The term “spina bifida” means “split spine.” Spina bifida is a condition that occurs when a baby’s neural tube does not close or grow correctly while developing. The neural tube is the part that later becomes the brain and spinal cord. Spina bifida develops during the first month of pregnancy, often before the family knows about the pregnancy.

Spina bifida affects the brain and spinal cord (the central nervous system). It also affects other body systems that work together, like the bowel, bladder, swallowing, growth and skin. Spina bifida presents differently for each child. With the right care, most children with spina bifida will live bright and full lives.

2) What are the different types of spina bifida?
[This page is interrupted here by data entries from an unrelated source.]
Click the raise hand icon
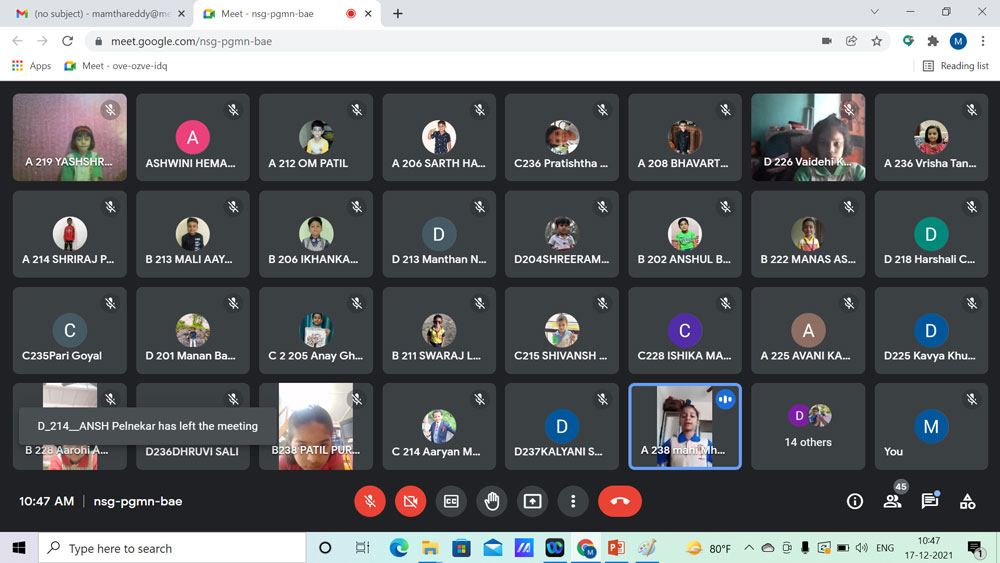 492,501
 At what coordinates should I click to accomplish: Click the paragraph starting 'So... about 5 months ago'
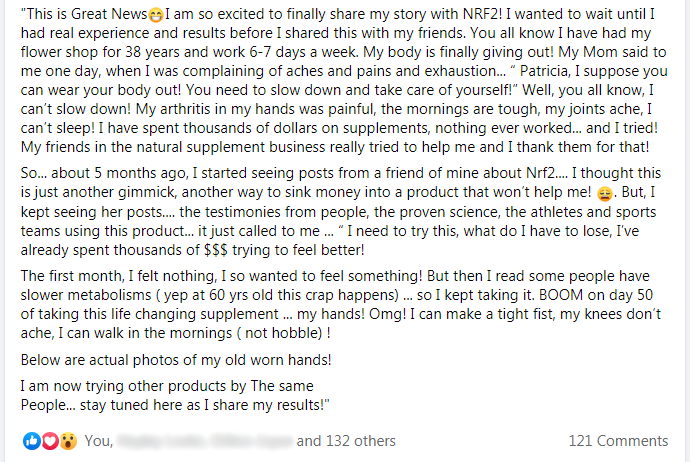click(341, 212)
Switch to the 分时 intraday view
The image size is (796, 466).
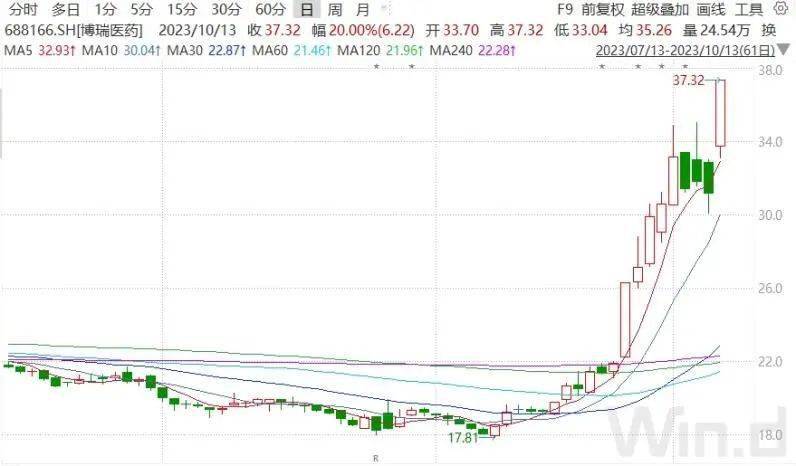click(21, 10)
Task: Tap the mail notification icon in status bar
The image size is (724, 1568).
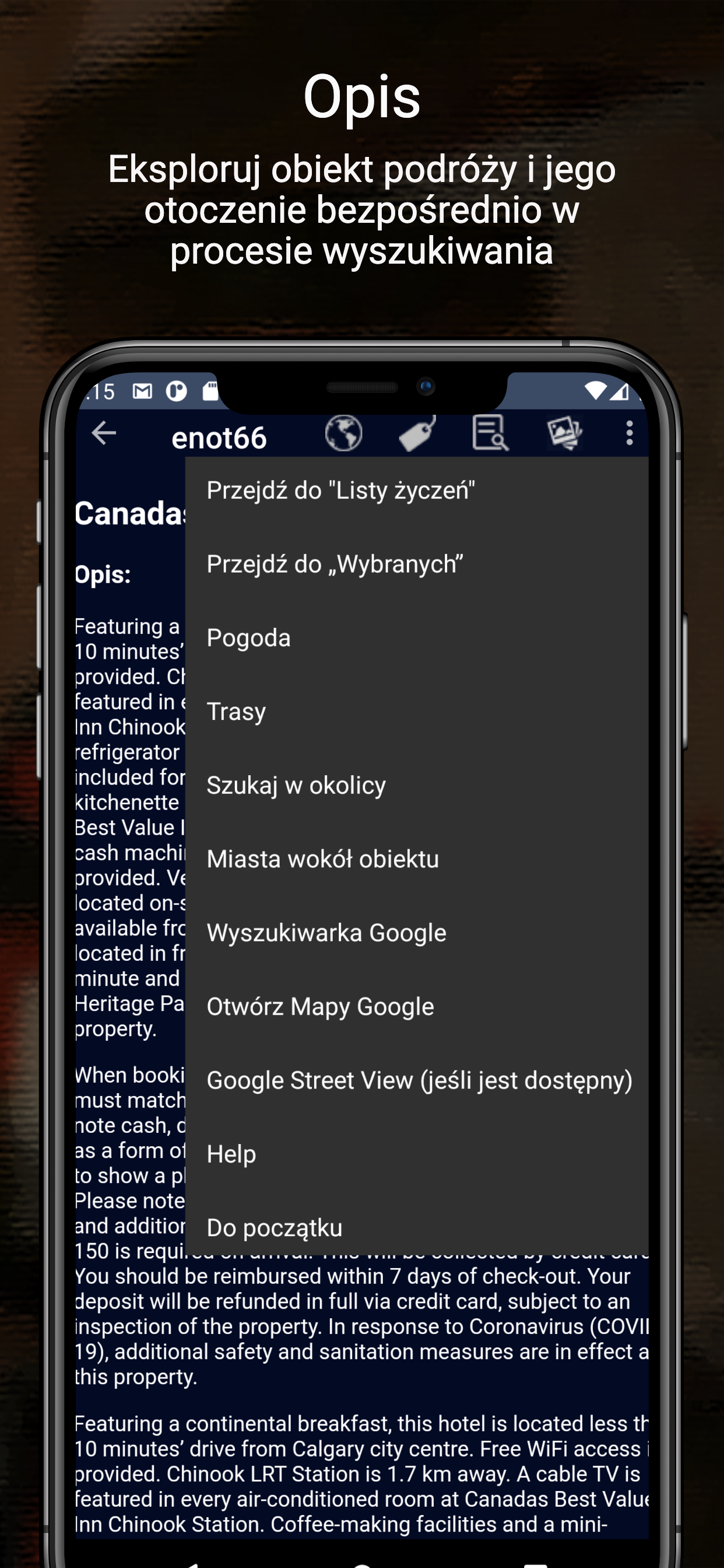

These are the three most common types of spina bifida:

• Myelomeningocele (my-low-muh-NIN-juh-seal): This form of spina bifida is the most complex type. It affects the spine, spinal cord and the tube they are in (the spinal canal). Myelomeningocele happens when a baby is born with a sac filled with fluid that sticks out from an opening in their back. The sac holds part of the spinal cord and nerves. This causes nerve damage and other problems.
• Meningocele (muh-NIN-juh-seal): With this type of spina bifida, a fluid-filled sac pushes through an opening in the spine. This sac contains the covering of the spinal cord, not the nerves. Nerve damage and symptoms may vary. Surgery is usually needed to remove the sac.
• Spina Bifida Occulta (oh-KUL-tuh): “Occulta” means “hidden.” This type of spina bifida causes a small gap in the spine bones (vertebrae). Up to 20% of children with spina bifida have this form, and it usually does not have symptoms. Unlike other types of spina bifida, spina bifida occulta does not affect the nerves.
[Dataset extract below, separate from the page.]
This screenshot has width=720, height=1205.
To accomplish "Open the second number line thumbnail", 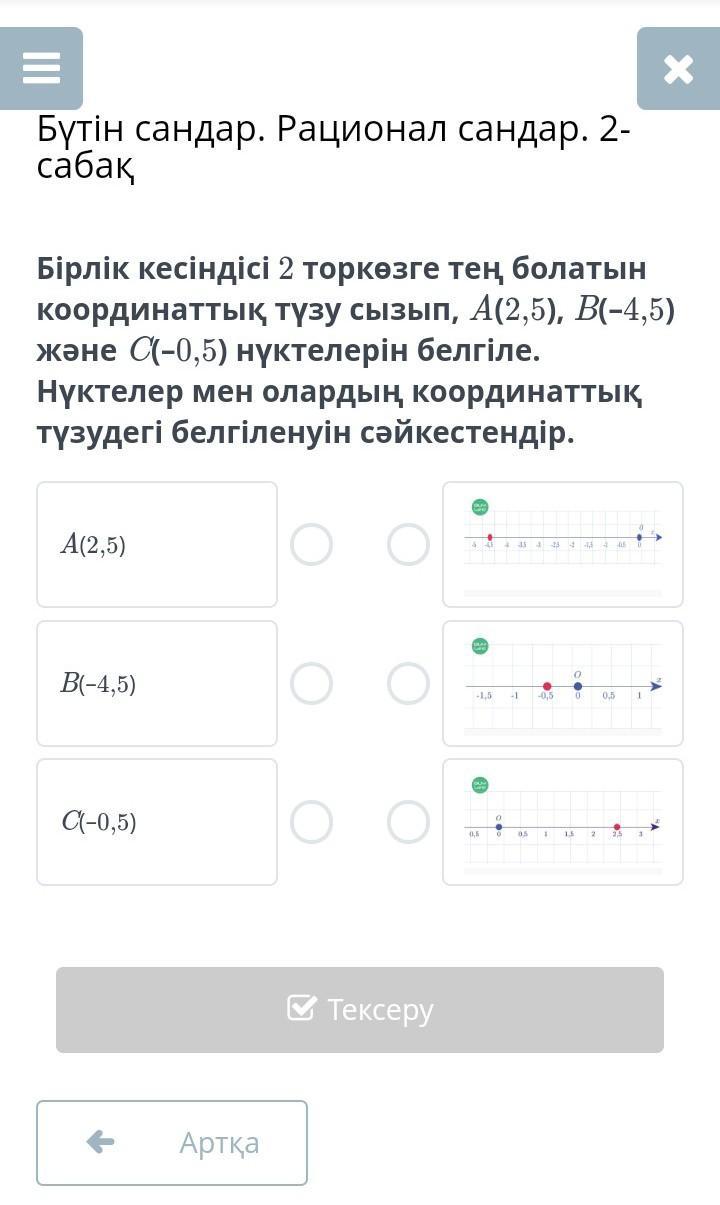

3) What causes spina bifida, and can it be prevented?

Doctors do not know the exact cause of spina bifida. Researchers think it is caused by a combination of factors, like a family’s genes or food.

Taking folic acid, also called vitamin B9, before pregnancy can lower the risk of a child developing spina bifida. Also, tests during pregnancy (prenatal tests) can help detect spina bifida. Doctors use test results to help families early by providing key information and resources before the baby is born.
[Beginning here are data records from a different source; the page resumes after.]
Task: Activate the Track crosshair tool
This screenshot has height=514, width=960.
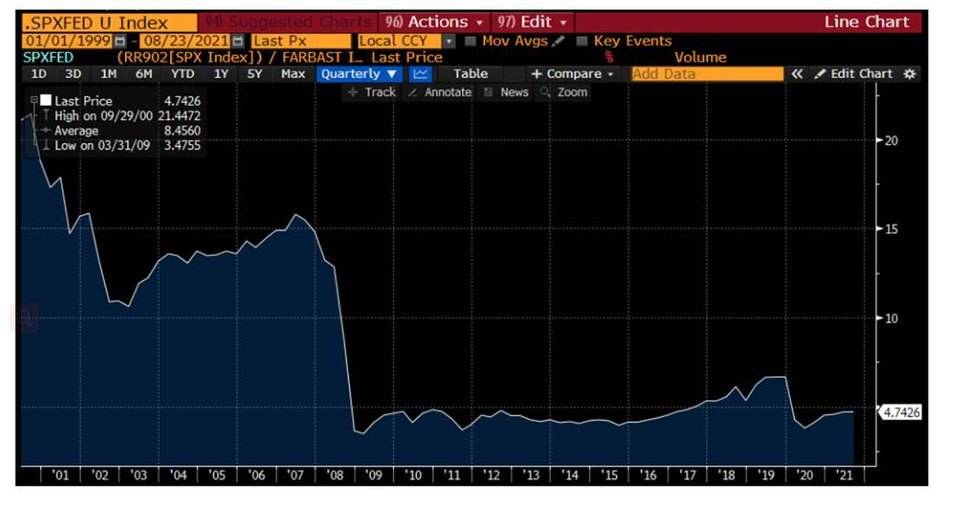Action: point(371,92)
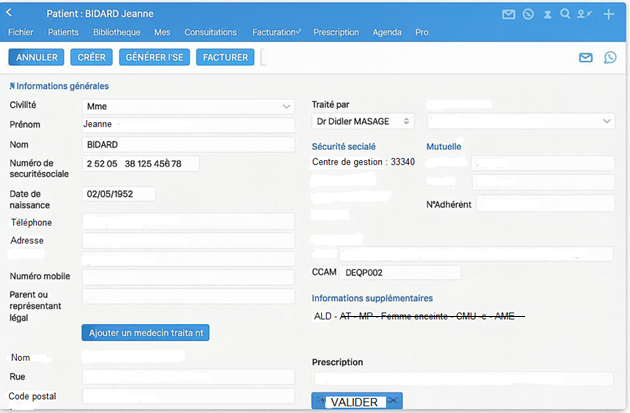Image resolution: width=630 pixels, height=413 pixels.
Task: Open WhatsApp chat icon
Action: pyautogui.click(x=610, y=58)
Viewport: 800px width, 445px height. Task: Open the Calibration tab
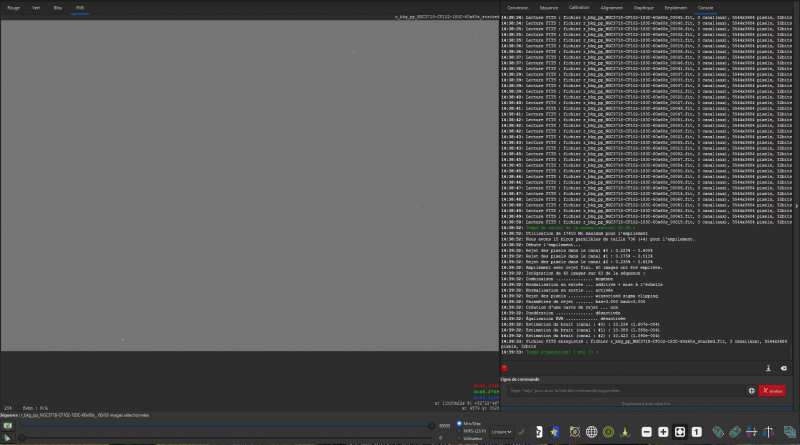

4) What are the main health issues for someone with spina bifida?

Spina bifida is a condition that lasts a lifetime and can affect many parts of a child’s health. Some of the main health issues include:

• Bladder and Bowel Control: It is common for children with spina bifida to have problems with their bladder and bowel. This function depends on how well their nerves work. When the nerves that control the bladder and bowel do not work, it is hard for children to control when they go to the restroom. Children with spina bifida will often need help emptying their bladder and bowels, as well as staying dry during the day.
• Mobility: There are many ways for children to move around. Depending on the type of spina bifida, some children can walk with little to no problems. Others may need braces, walkers or wheelchairs. As a child gets older and continues to grow, the way they move around may change.
• Skin: Children with spina bifida often have less feeling in some body parts, like in their feet, legs or back. Because of this, wearing braces or spending long periods of time in a wheelchair can sometimes cause pressure sores. Pressure sores and blisters can turn into deep wounds or infections that are hard to heal. To prevent this issue, caregivers and the child should check the skin for injuries daily, like during bath time

5) What does lifelong care for spina bifida look like?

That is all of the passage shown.